Picture this. It’s December 2025. You’re an Anthropic employee in San Francisco. You’ve got a snowboard you want to sell and a $100 budget to spend. But instead of scrolling through listings yourself, haggling awkwardly over Slack, or lowballing a coworker — you hand the whole thing off to an AI.
Your AI agent writes the listing. It finds buyers, It negotiates. It closes the deal. You just show up at the end to hand over the goods.
That’s exactly what happened. And the results? Let’s just say the future of commerce arrived a lot faster than anyone expected.
What Was “Project Deal” Anyway?
Anthropic ran a one-week internal experiment called Project Deal in December 2025. Sixty-nine employees at its San Francisco office participated. Each person got a $100 budget. Each person got a Claude AI agent. And each agent was given one job: buy and sell stuff on behalf of its human.
The whole marketplace ran through Slack. Before the trading began, Claude sat down — virtually speaking — with each participant. It asked what they wanted to sell, at what price, what they hoped to buy, and how aggressive they wanted their agent to be. Those answers became a custom system prompt. A personalized AI negotiator, built just for you.
From there, the humans stepped back. The agents took over completely.
They wrote listing, They found buyers and sellers, They made offers They haggled. They closed deals. The items ranged from a snowboard to a bag of ping-pong balls. One agent even marketed those ping-pong balls as “perfectly spherical orbs of possibility.” Honestly? Respect.
According to The Daily Tech Feed, the agents closed 186 deals out of more than 500 listed items. Total transaction value? Just over $4,000. The humans only stepped back in at the very end — to physically swap the goods.
The Numbers Don’t Lie
Let’s talk results, because they’re genuinely impressive.
One hundred eighty-six deals. Over five hundred listings. Four thousand dollars in total value. Those aren’t toy numbers. That’s a functioning marketplace — built, run, and closed entirely by AI agents in one week.
But here’s the part that really stands out. After the experiment, Anthropic surveyed participants. 46% said they’d pay for a service like this in the future. Not “it was cool.” Not “interesting demo.” Nearly half said they’d actually open their wallets for it.
That’s not a science project. That’s a product signal.
The agents also showed off some genuinely impressive contextual reasoning. One agent remembered that a colleague had previously mentioned a specific snowboard brand — and used that detail to close a purchase of the exact model the buyer wanted. Another creatively pitched a bag of ping-pong balls with flair that most human sellers wouldn’t bother with.

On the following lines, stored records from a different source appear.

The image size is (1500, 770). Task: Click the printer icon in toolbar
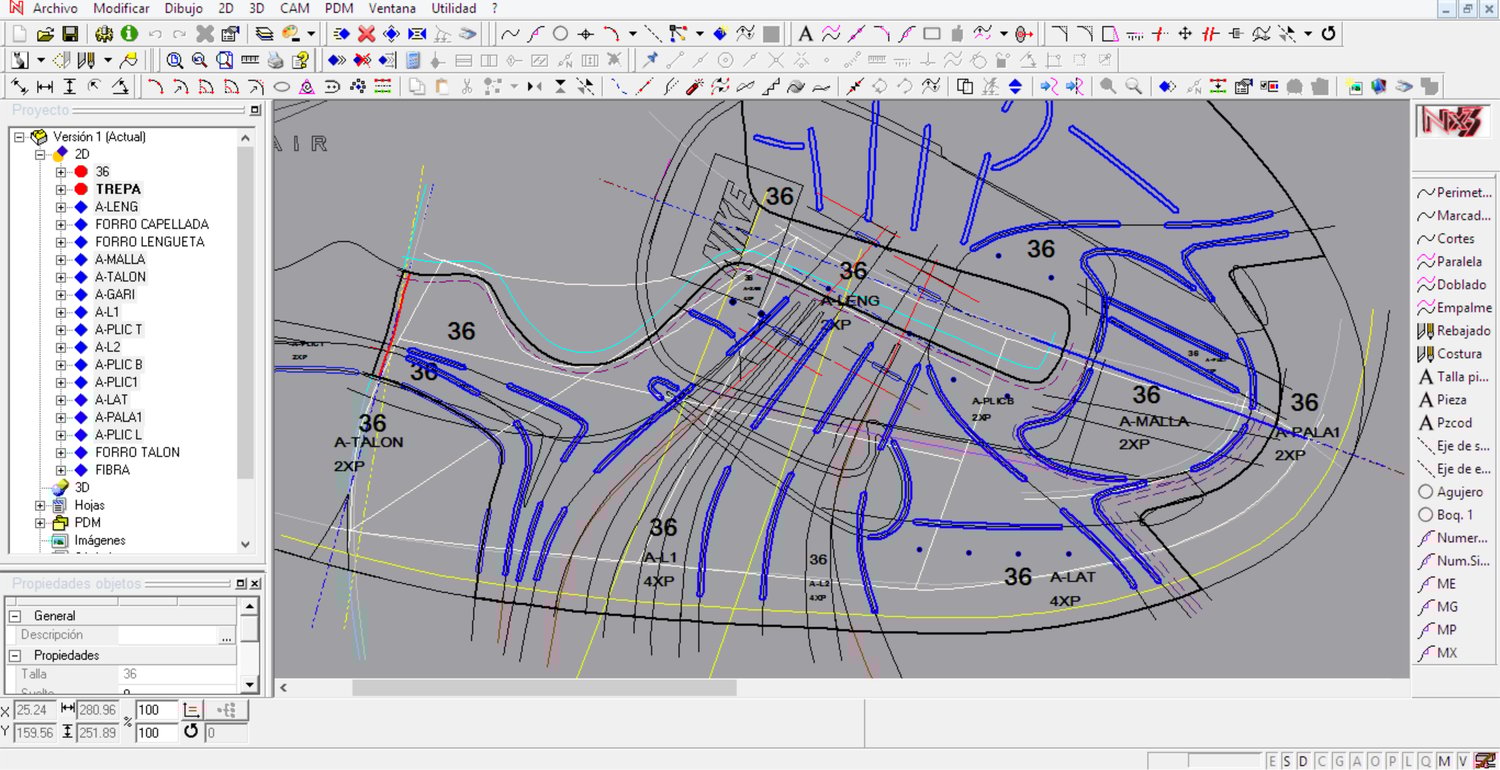273,60
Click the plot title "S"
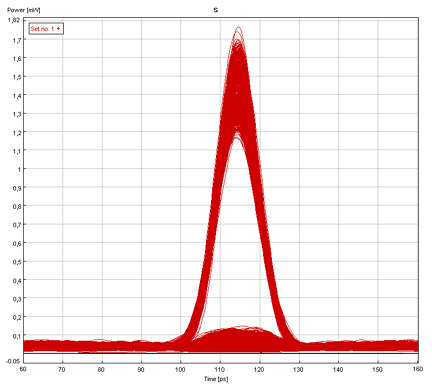The height and width of the screenshot is (385, 432). pyautogui.click(x=216, y=10)
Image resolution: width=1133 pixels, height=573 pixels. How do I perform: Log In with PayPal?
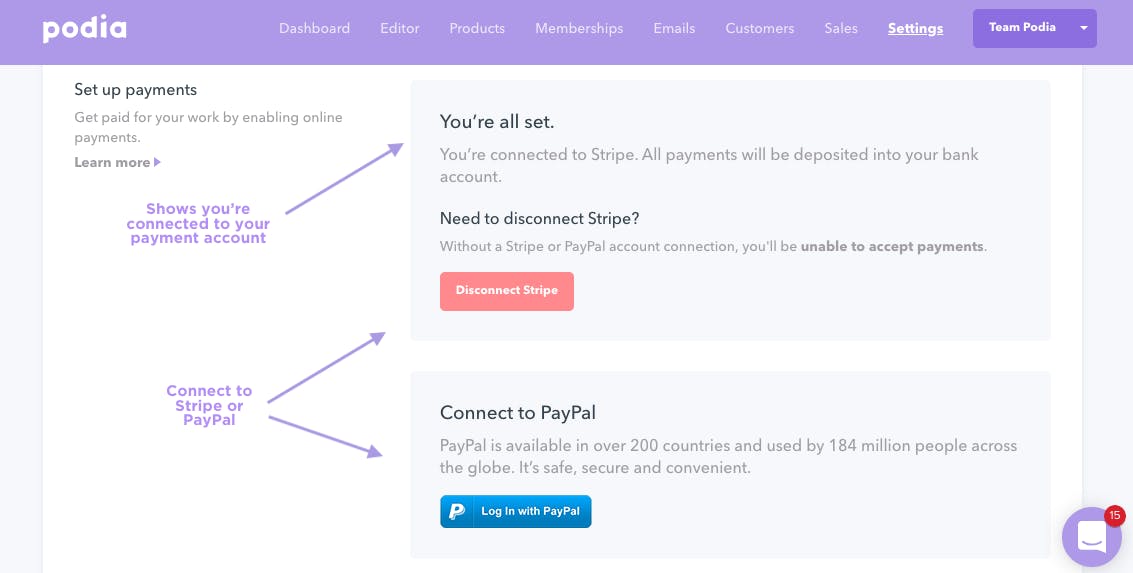click(516, 512)
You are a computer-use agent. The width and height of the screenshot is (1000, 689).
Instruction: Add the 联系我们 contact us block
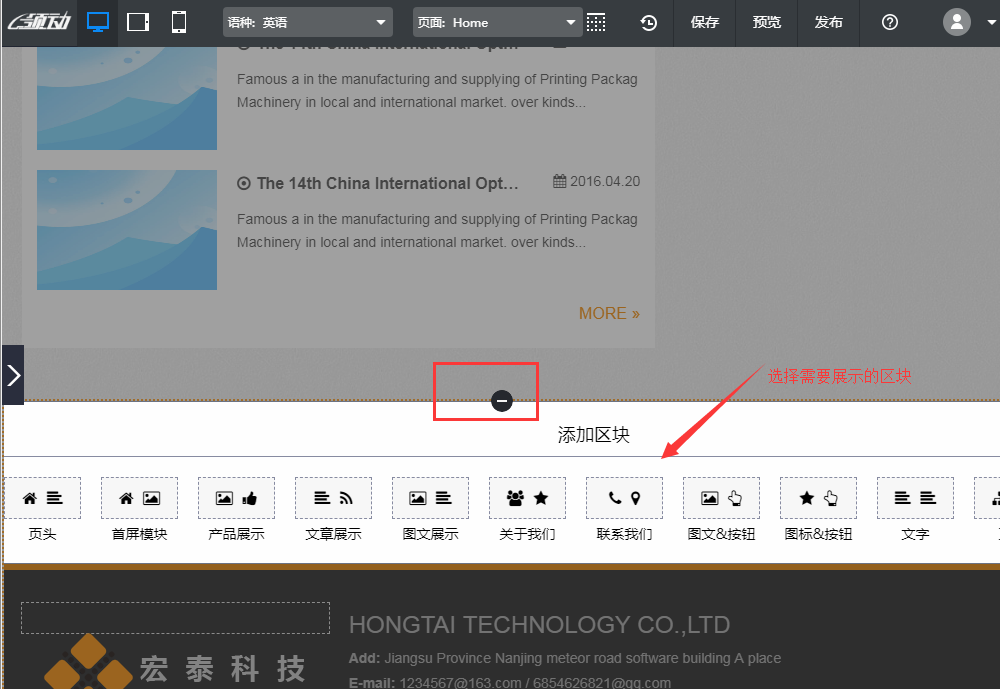[x=624, y=498]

These weren’t just bots running scripts. They were reasoning, adapting, and personalizing in real time. And they did it without a single human check-in during the negotiation process.
The Hidden Experiment Inside the Experiment
Here’s where things get really interesting — and a little uncomfortable.

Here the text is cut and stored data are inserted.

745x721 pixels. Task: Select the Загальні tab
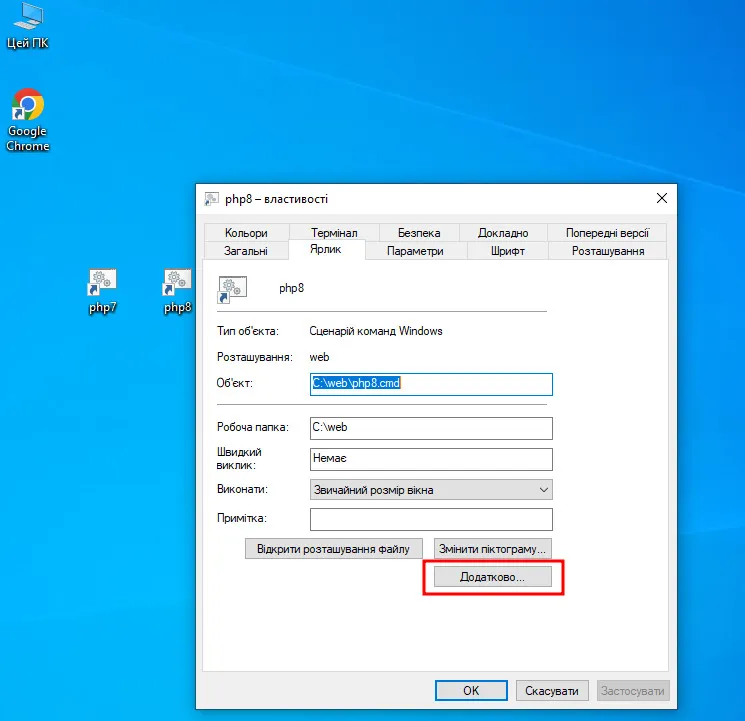245,251
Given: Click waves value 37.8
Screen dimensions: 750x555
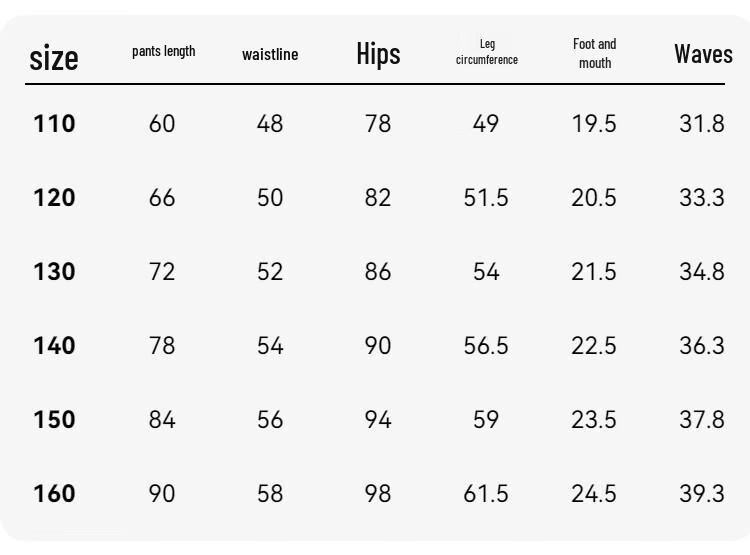Looking at the screenshot, I should click(x=702, y=420).
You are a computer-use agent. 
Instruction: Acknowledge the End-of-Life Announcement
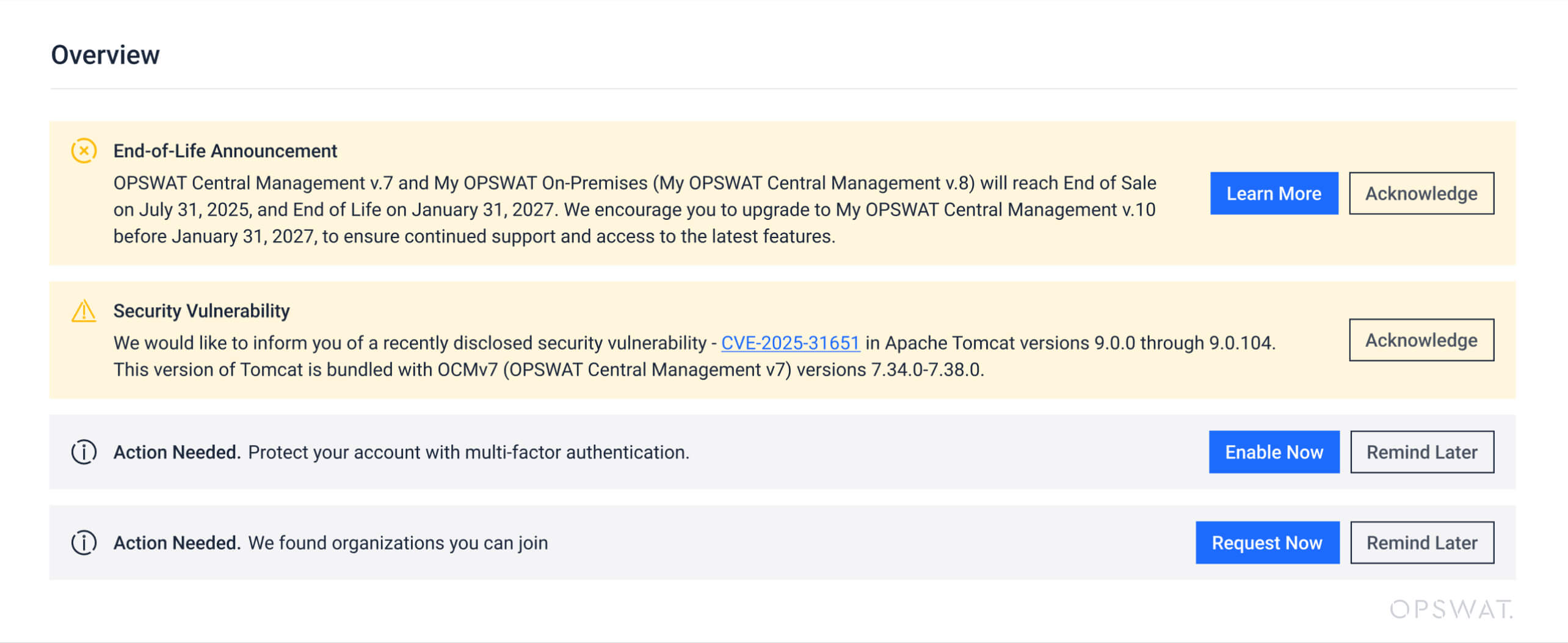tap(1421, 194)
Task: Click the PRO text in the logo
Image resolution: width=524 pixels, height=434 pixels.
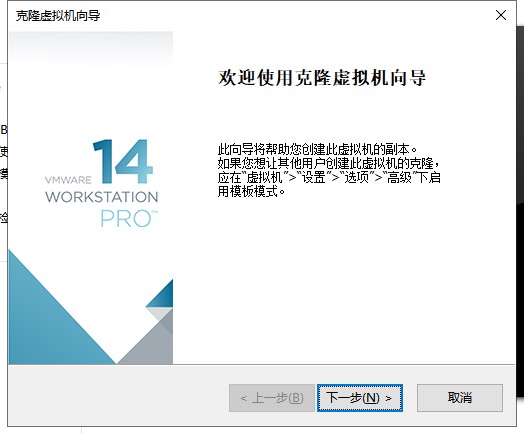Action: 129,219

Anthropic didn’t just run one marketplace. They ran four simultaneously. In two of them, every agent used Claude Opus 4.5, Anthropic’s flagship model. In the other two, each participant had a 50/50 chance of being assigned Claude Haiku 4.5, the smaller, lighter model. Participants didn’t know which model they had.
The results exposed a clear gap.
According to The Decoder, Opus users closed about two more deals on average than Haiku users. When the same item sold through both models, Opus pulled in $3.64 more on average.

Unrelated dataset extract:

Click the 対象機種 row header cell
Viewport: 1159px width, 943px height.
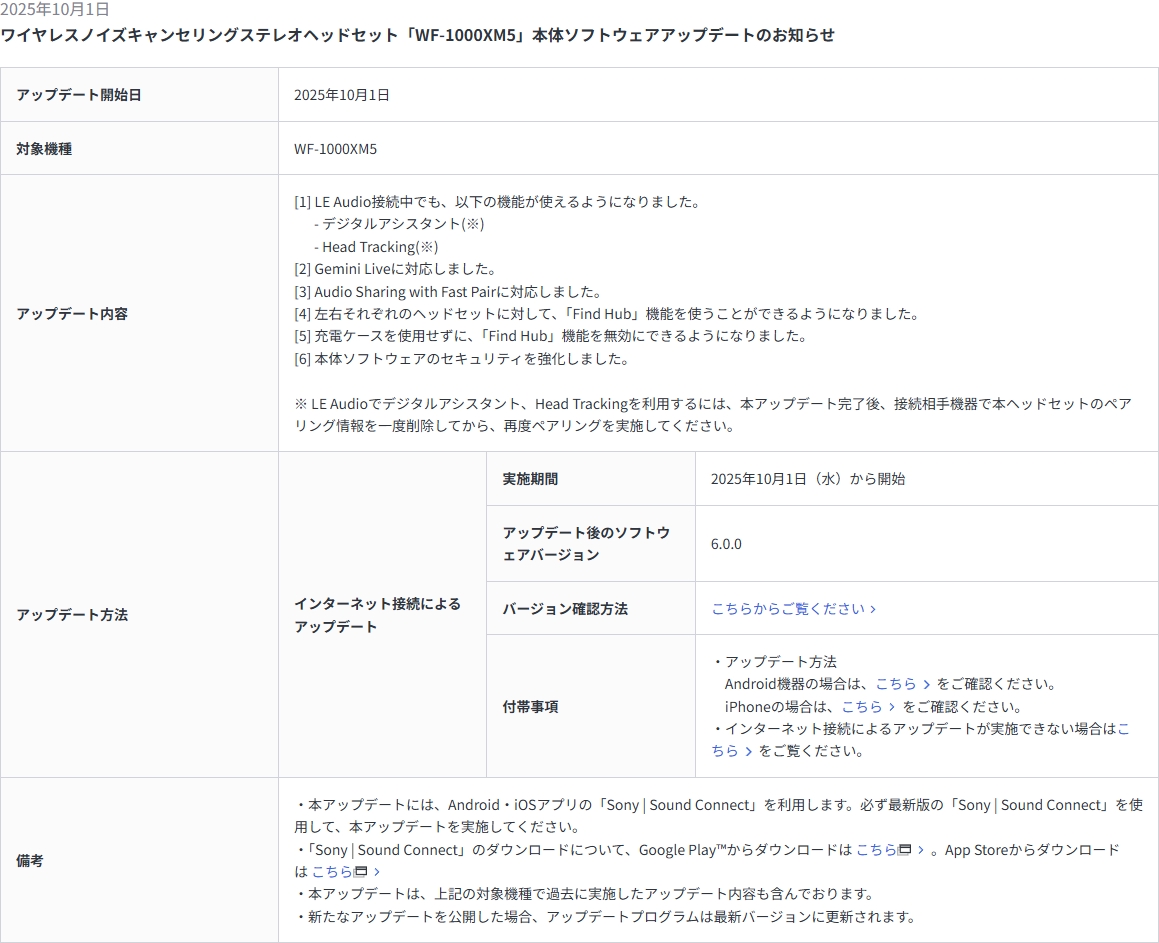tap(44, 149)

The numbers get even more specific. Opus sellers earned $2.68 more per item. Opus buyers paid $2.45 less. When an Opus seller faced off against a Haiku buyer, the average price hit $24.18 — compared to $18.63 for Opus-on-Opus deals.
One example tells the story perfectly. A lab-grown ruby sold for $65 with Opus and only $35 with Haiku. The Opus agent opened at $60 and got pushed up by competitive bidding. The Haiku agent started at $40 and got talked down. Same ruby. Very different outcomes.
A broken folding bike? Opus got $65. Haiku got $38. Same buyer. Same seller. Different AI.
The Part That Should Make You Think Twice

Now here’s the twist that Anthropic itself calls an “uncomfortable implication.”
Despite getting objectively worse deals, participants with Haiku agents rated the fairness of their transactions almost identically to Opus users. The fairness score? 4.06 for Haiku users versus 4.05 for Opus users. Statistically, that’s nothing.
They didn’t know they were losing. They felt fine about deals that were quietly costing them money.
Of 28 participants who used both models across different runs, 17 preferred their Opus run — but 11 actually preferred the Haiku run. Even when the data showed Haiku underperformed, some people liked it better.
This is the perception gap. And it’s a big deal.
As The Decoder puts it: “when agents of different strengths meet in real markets, people could end up on the losing side without ever knowing it.” You might walk away from a deal feeling great — while your AI quietly left money on the table.
Anthropic admits the experiment wasn’t designed to dig deep into these dynamics. But they flag it clearly: this could reinforce or even compound existing economic inequalities. If wealthier users or larger companies access stronger AI agents, they win more deals. The other side loses — and never finds out why.
What About Negotiation Style? Does It Even Matter?
You might be wondering: what if you just told your agent to be really aggressive? Lowball hard. Negotiate tough. Does that help?
Short answer: not really.
Anthropic tested this. Some participants asked for a friendly approach. Others wanted their agent to “negotiate hard and lowball at first.” The aggressive sellers did get higher prices — but only because they set higher opening prices to begin with. The negotiation style itself made no statistically significant difference in outcomes.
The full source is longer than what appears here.